Task description: Reproduce, word for word, the portion of the mailing-list reply below on how the rep stosd instruction is jitted, from "On 20 December" to "choices behind this.".

Date: Sun, 20 Dec 2015 23:33:26 +0000

On 20 December 2015 at 23:13, farmdve <address@hidden> wrote:
> The rep stosd instruction seems to be jitted in a really weird way and I was
> wondering what are the design choices behind this.
> Basically the code is jitted to an operation where there is a conditional
> branch that tests the ECX register to see if it's zero or not(although I
> could have gotten this part wrong). If it's not, it proceeds to prepare the
> data to be placed at es:[edi], decrements ECX and executes another
> conditional branch that ends up at a jmp to 'helper_le_stl_mmu' effectively
> exiting the translation block as execution will end up re-entering that same
> TB.
>
> My question is why isn't this jitted to a loop and a call to this helper?

helper_le_stl_mmu is part of the standard load/store code and not
visible at the 'generate i386 guest code' layer; in any case the
fast path won't call the helper but can just directly access
the guest RAM.

Raw data:
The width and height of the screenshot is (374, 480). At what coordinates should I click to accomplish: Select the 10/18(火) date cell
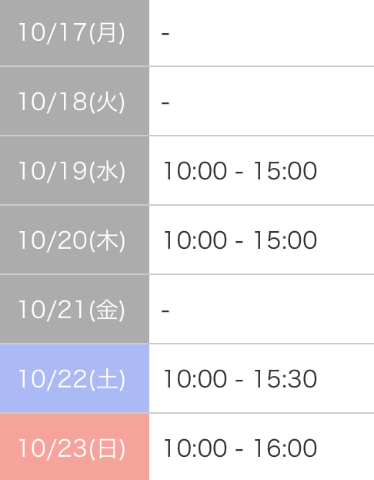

Output:
On 20 December 2015 at 23:13, farmdve <address@hidden> wrote:
> The rep stosd instruction seems to be jitted in a really weird way and I was
> wondering what are the design choices behind this.